##### Data supplied

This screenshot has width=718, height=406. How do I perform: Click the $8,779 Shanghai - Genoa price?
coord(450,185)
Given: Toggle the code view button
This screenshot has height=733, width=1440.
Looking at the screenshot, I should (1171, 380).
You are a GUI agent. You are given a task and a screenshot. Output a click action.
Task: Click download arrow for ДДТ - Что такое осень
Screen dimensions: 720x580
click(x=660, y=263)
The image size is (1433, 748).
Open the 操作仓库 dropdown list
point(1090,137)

##########
##### Data supplied

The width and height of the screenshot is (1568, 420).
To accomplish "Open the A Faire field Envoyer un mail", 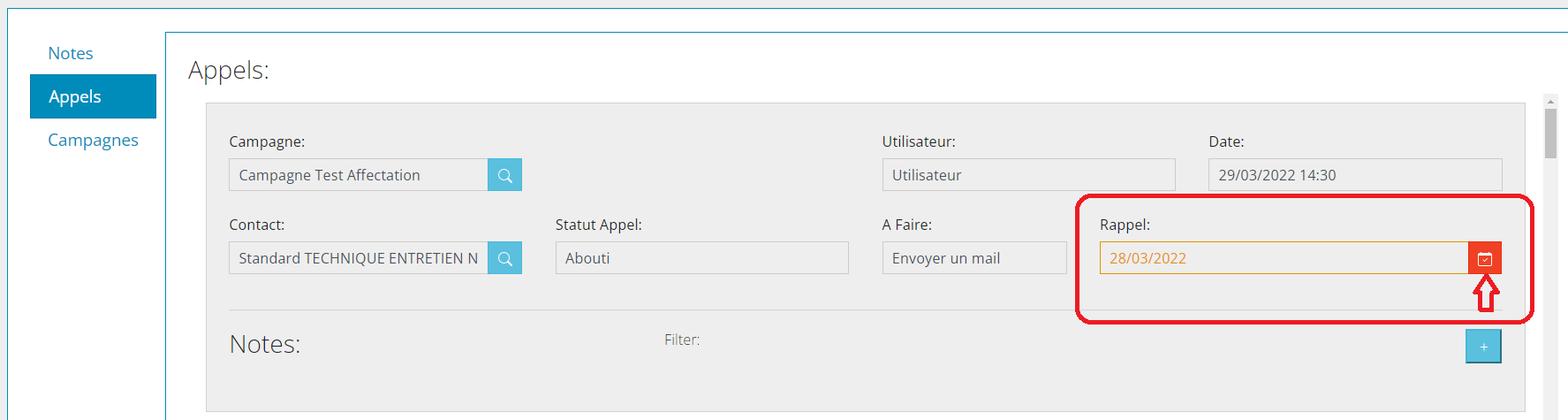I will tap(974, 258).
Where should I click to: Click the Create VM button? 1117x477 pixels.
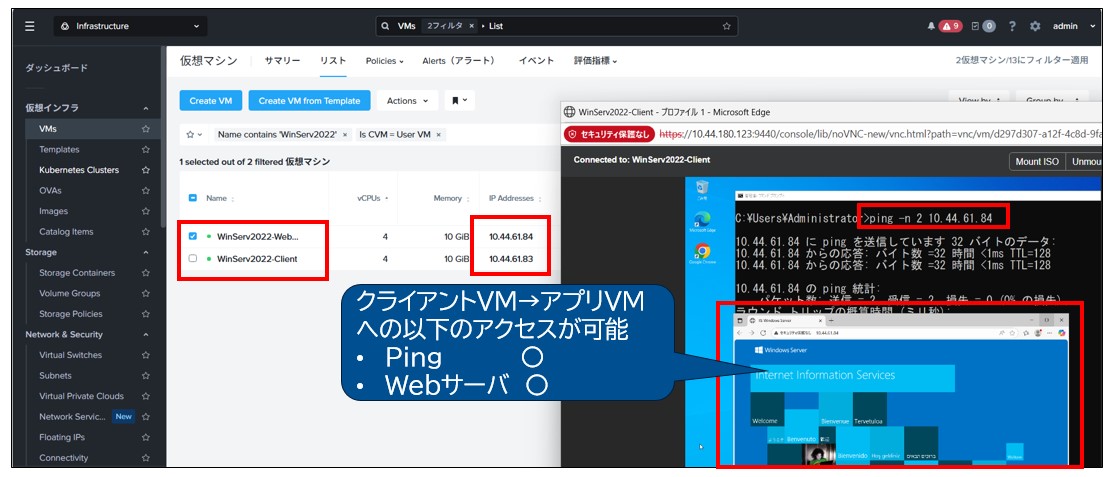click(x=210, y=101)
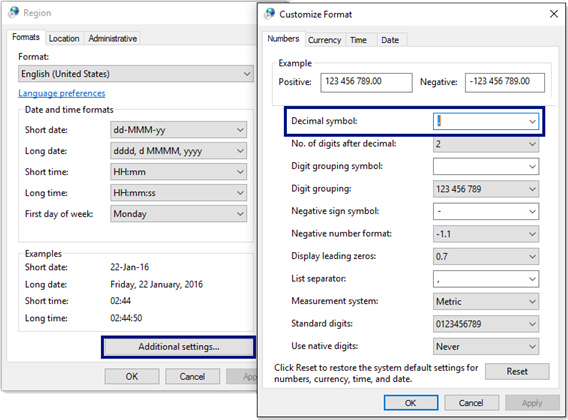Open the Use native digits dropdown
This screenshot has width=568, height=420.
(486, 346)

##########
##### Data supplied

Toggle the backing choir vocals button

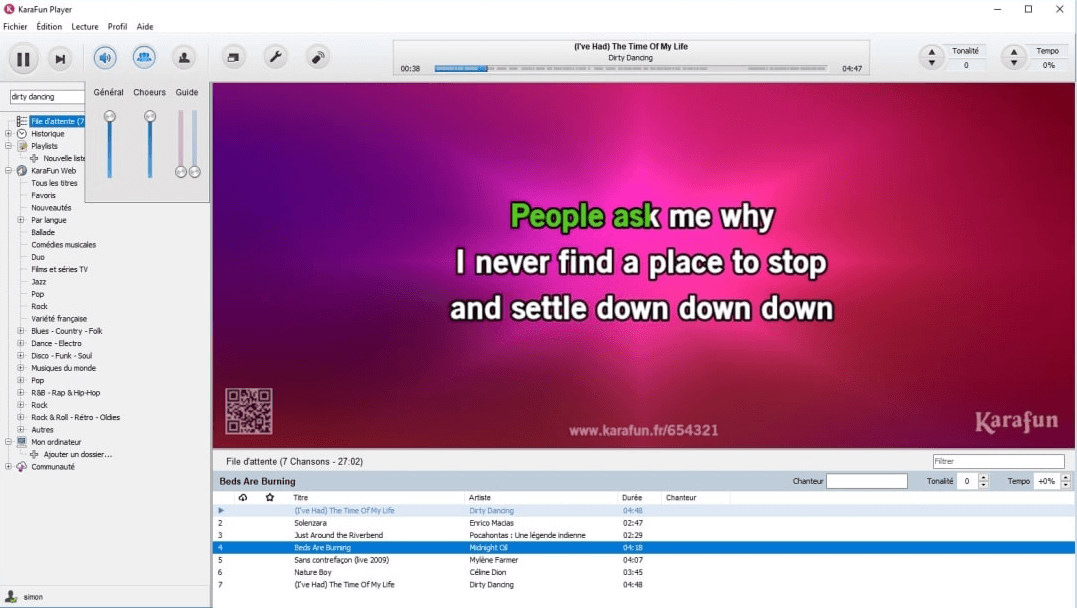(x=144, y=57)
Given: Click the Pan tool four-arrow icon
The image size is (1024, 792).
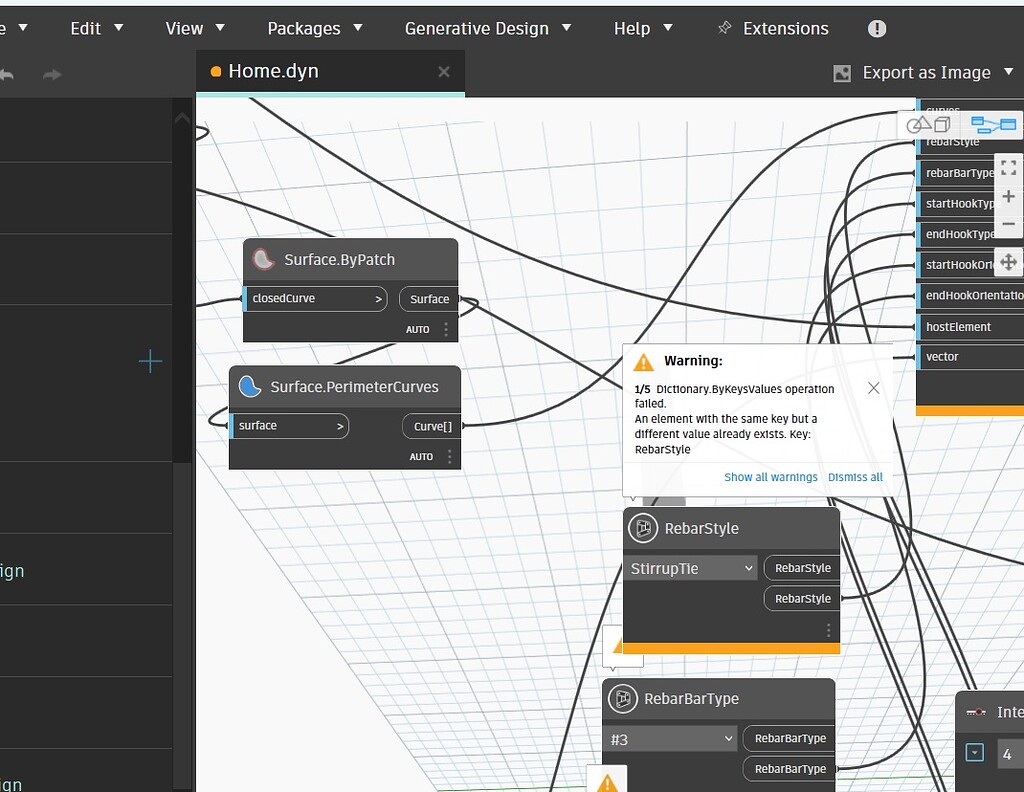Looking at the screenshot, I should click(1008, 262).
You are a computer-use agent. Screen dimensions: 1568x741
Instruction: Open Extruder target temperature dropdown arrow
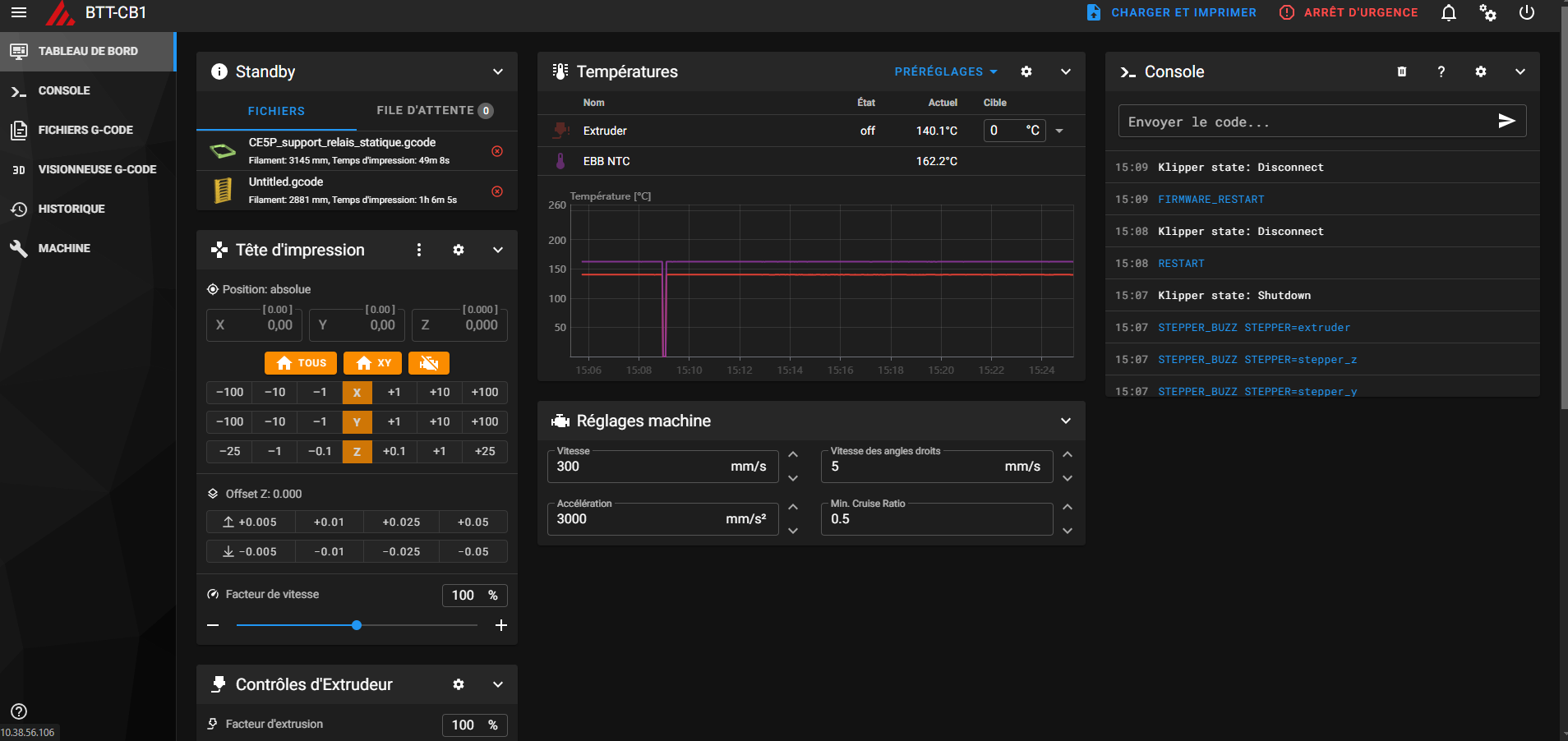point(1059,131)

##########

▶ Exercise details
Print exactly the lines of the listing above starting at the line containing "Given: Toggle the code view button" and ending at the line containing "The image size is (1433, 748).", both included.

▶ Response for this exercise
Given: Toggle the code view button
This screenshot has height=733, width=1440.
Looking at the screenshot, I should (1171, 380).
You are a GUI agent. You are given a task and a screenshot. Output a click action.
Task: Click download arrow for ДДТ - Что такое осень
Screen dimensions: 720x580
click(x=660, y=263)
The image size is (1433, 748).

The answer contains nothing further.